Reply by David "Dr. Dave" Davies on Saturday
Can you post any pics of your racquet models? I would like to see them.

Sorry for the delay David-here's a link to one of them:


Very nice.  Thanks.

Mine take an afternoon or a morning.  That's how I gauge hobby time.  Half-day, whole day, several days.  I just shipped one off to a friend and don't have anything to play.  So Wednesday, on my day off, I'll build me a new 3-stringer to noddle around on. I don't sell 'em.  I'd never get as much money as they are worth to me.  I'd rather give one to a working musician that will take it and play it in public.  More CBG converts that way.

I'll post pictures.  I may even do it as a timed event.  How fast do you think one could be built properly?  From pristine box and lumber to plugged in and playing, assuming all the materials are piled up and ready to go.? Fretted?

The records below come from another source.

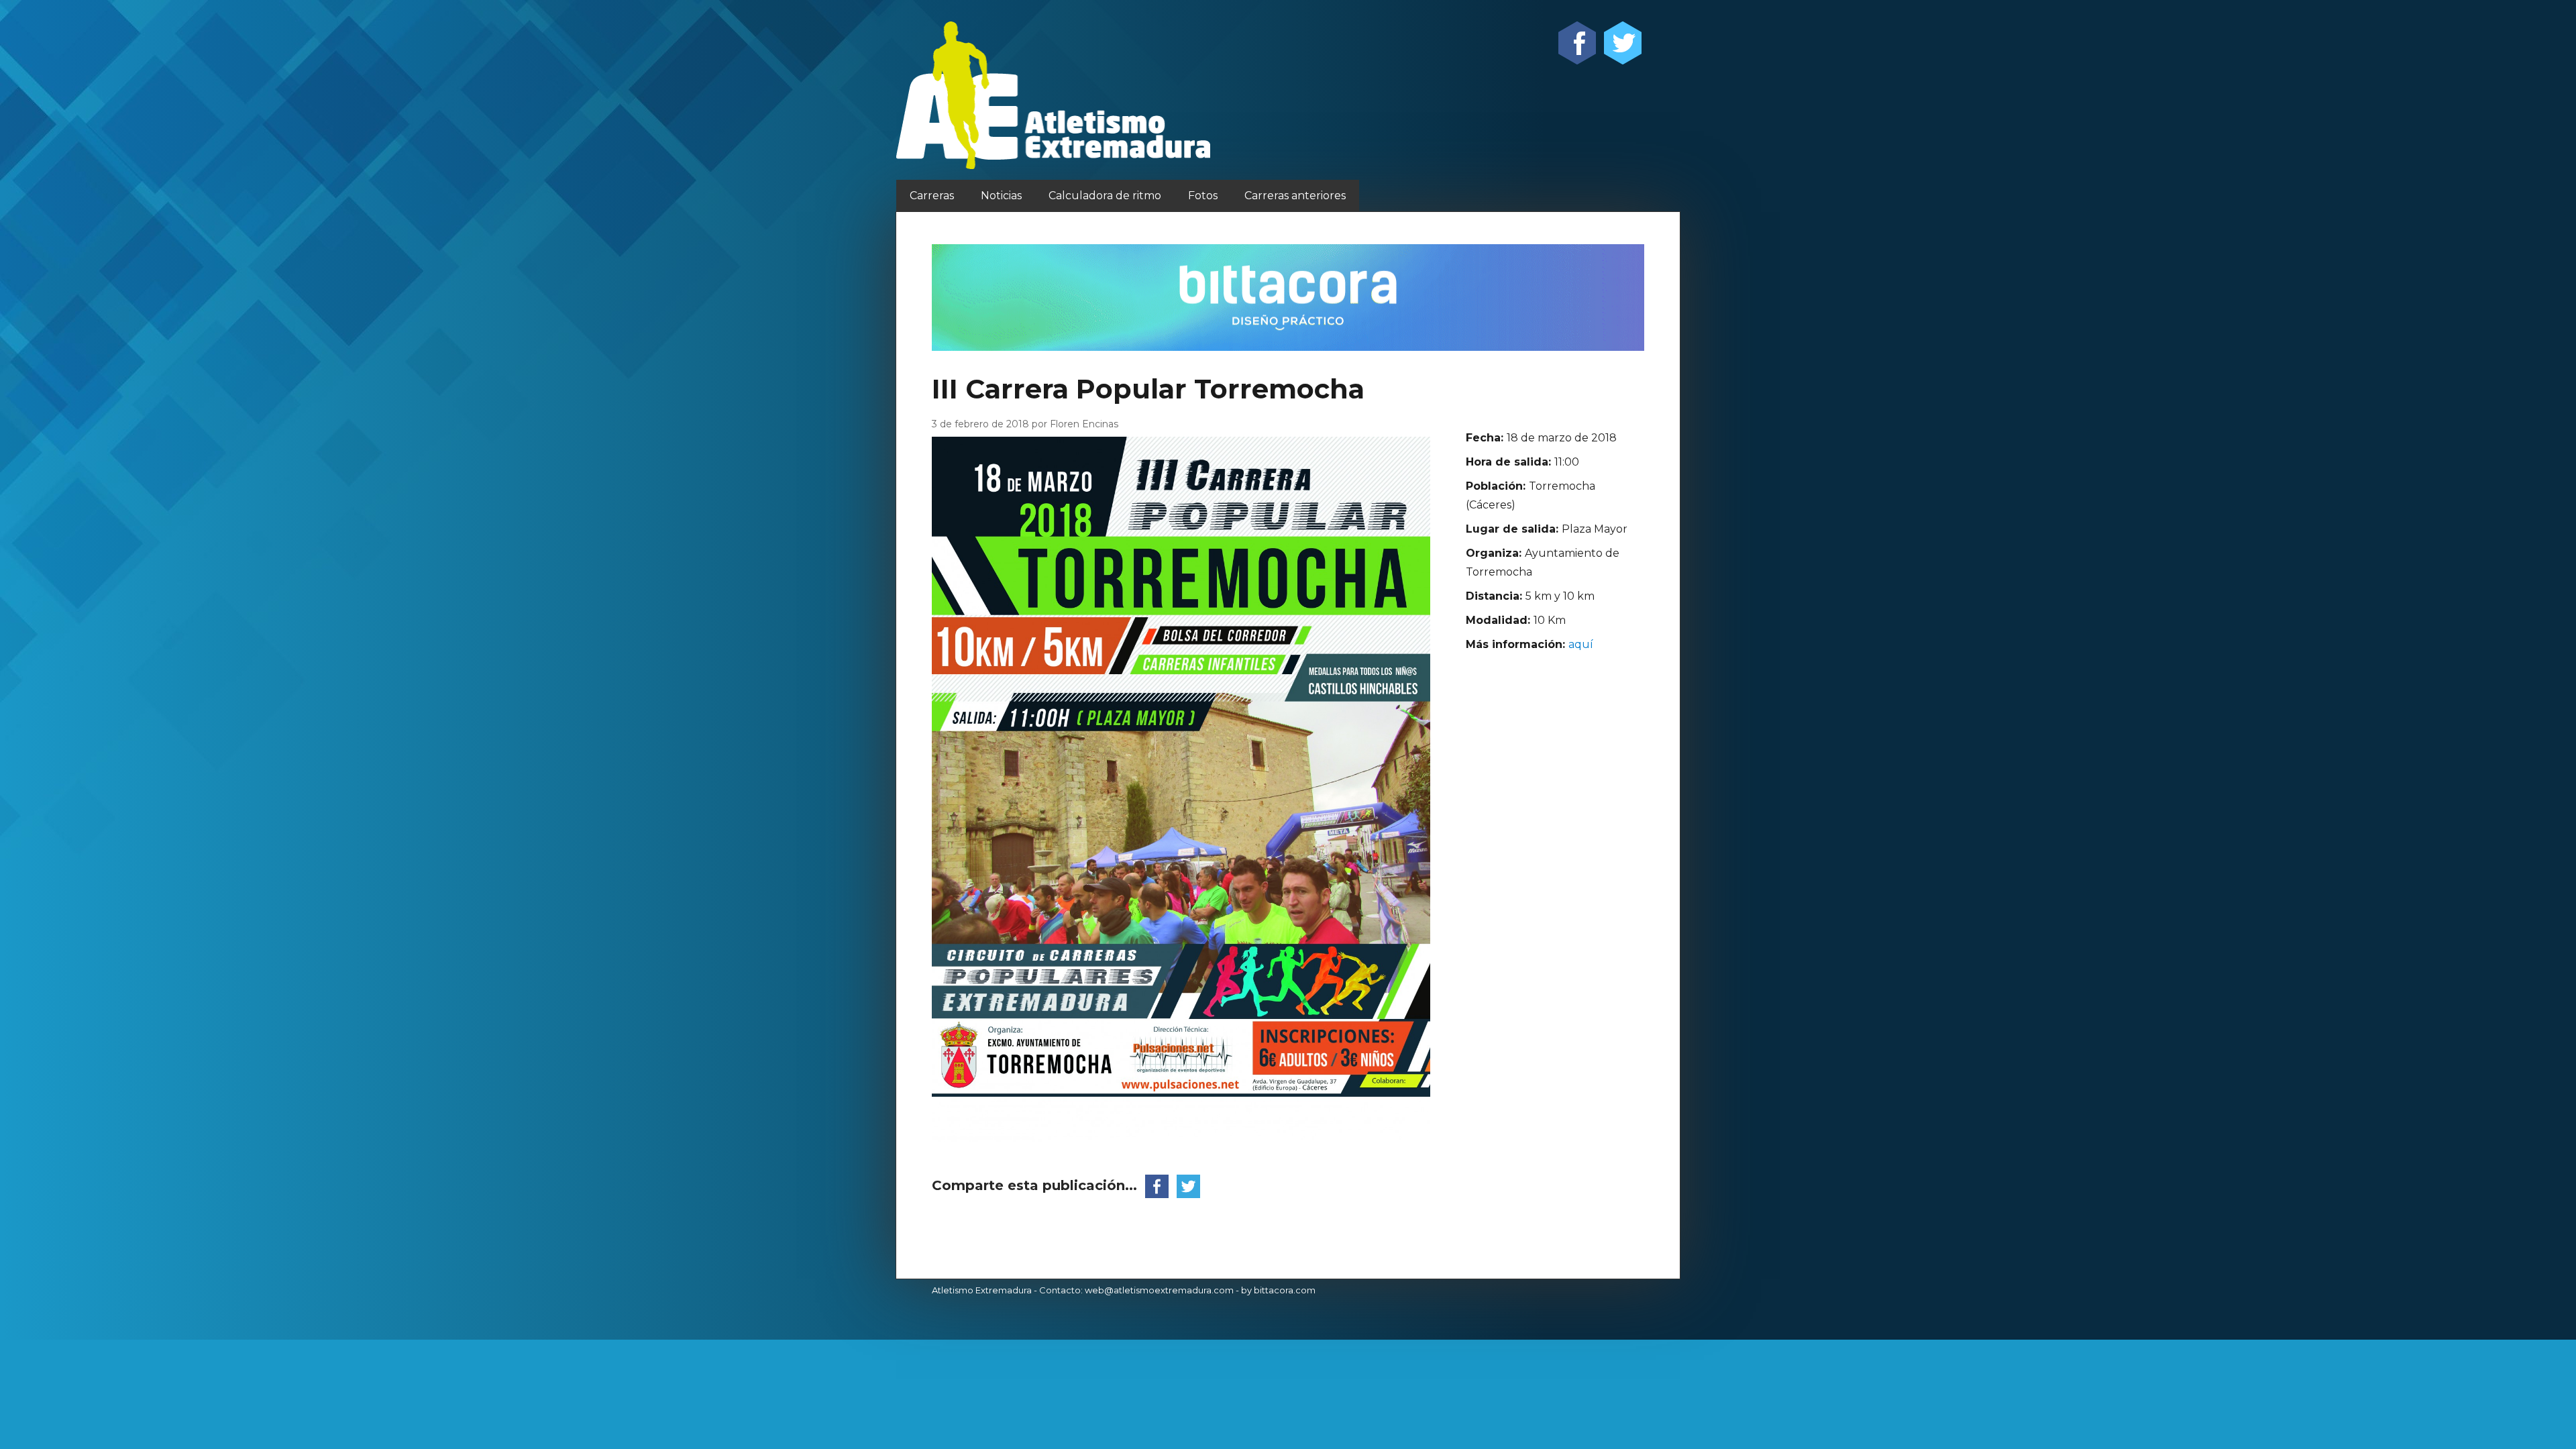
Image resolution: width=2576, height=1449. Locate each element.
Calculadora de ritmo (1105, 195)
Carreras (932, 195)
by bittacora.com (1278, 1290)
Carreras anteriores (1295, 195)
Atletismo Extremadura (982, 1290)
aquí (1580, 644)
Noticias (1001, 195)
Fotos (1203, 195)
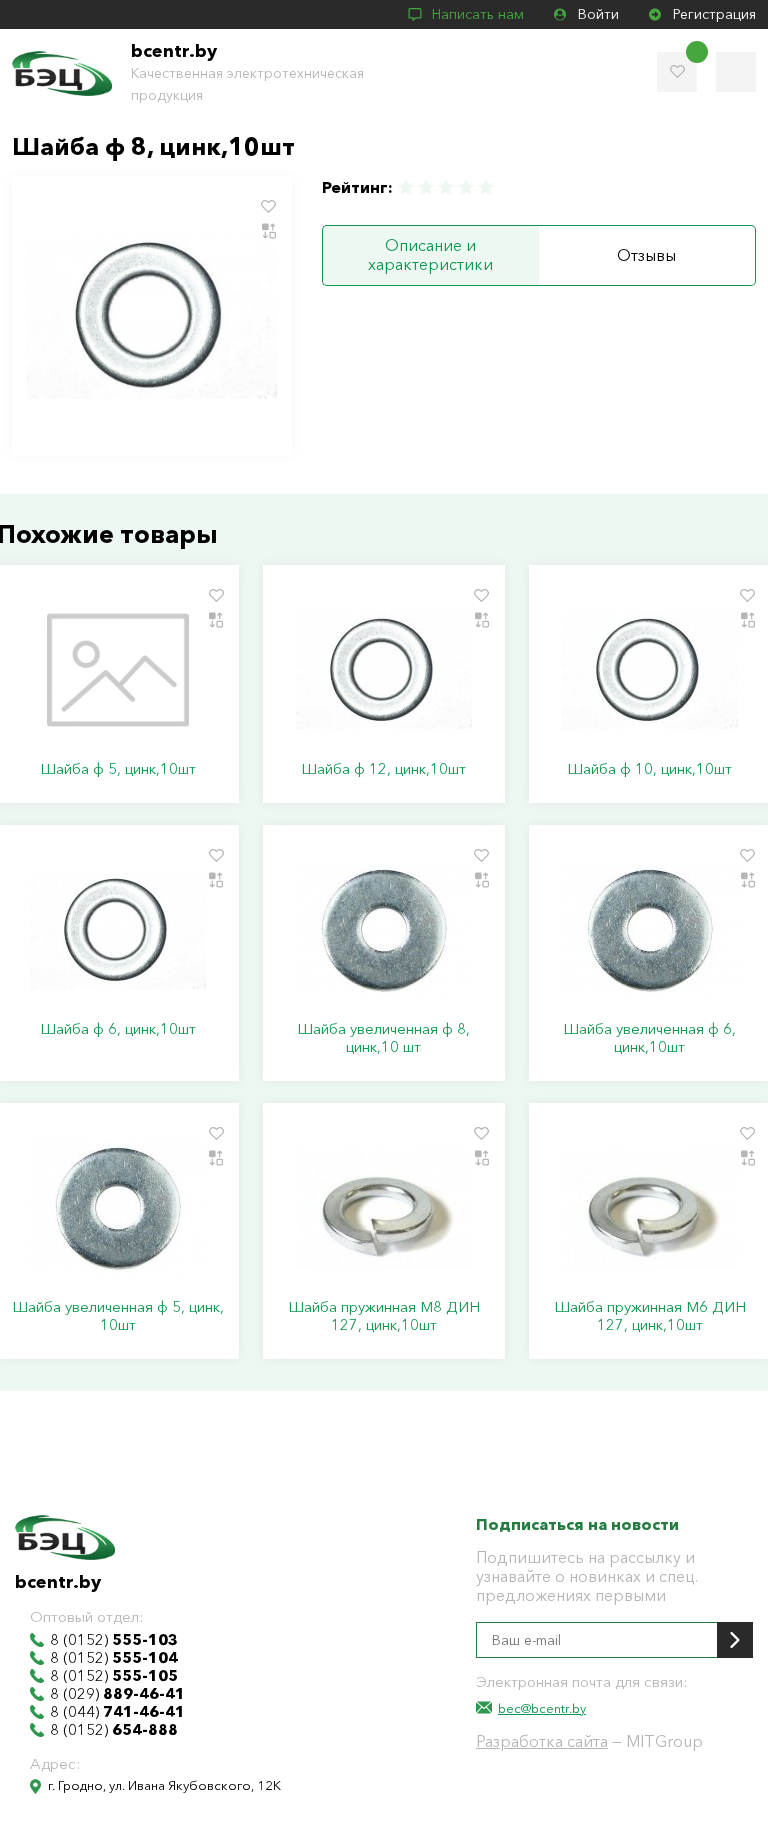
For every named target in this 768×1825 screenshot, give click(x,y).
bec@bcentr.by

Don, Uncle crow builds his in less than an hour, I forget if they are fretted. Its a top neck build nothing fancy but its played thru an amp so it does not need to be. Try for under 30 minutes. Hey maybe this should be the next challenge, fastest playable build.

Build as fast or as slow as you want. It's not about speed, it's about the process.

I used to be heavily into aviation and we had a 1946 Aeronca Champ with 90 a horsepower engine for 21 years, cruise speed between 85 to 90 mph and seldom if ever flew point to point as it was much more fun to explore and hunt wildflowers and waterfalls or exercise cattle en-route. Had a friend who build a very fast home-built who said the problem he had was he always arrived before he wanted to stop flying.

It's not about the destination, it's about the journey.

I spent 4 years in the Marines in aviation and another 4 in general aviation after that.  I've helped several owners through their restorations Waco, Luscombe, Stearman, an SE-5 replica, and several RV-4 kit builds. The journey was almost never ending for most :-)   I also learned to fly in a Cessna 150. My first long solo cross-country was to Addison in Dallas, from Wiley Post in OKC.  Summer, 35 mph wind from the south, cars were passing me on I-35 below. Getting home was sure fast, though. The journey can be over-rated sometimes.

Cigar box guitars for me are about playing them as much as building them. That's why I mentioned "built properly"

Here's our when she left. Sad day watching her fly away after all of our fun times together. We never really own them, just take care of them for a while. Can't lose the memories anyway.

I miss playing with general aviation. I had a shop for 3 years and got to work on some cool stuff. I don't miss the customers. I did mostly specialty work and restorations. They drove me nuts.

I agree that we never really own them.  .....I've never seen an owner yet that wasn't still paying on one, even if it was free and clear.

Building a CBG is a lot easier than shaving stringers out of spruce.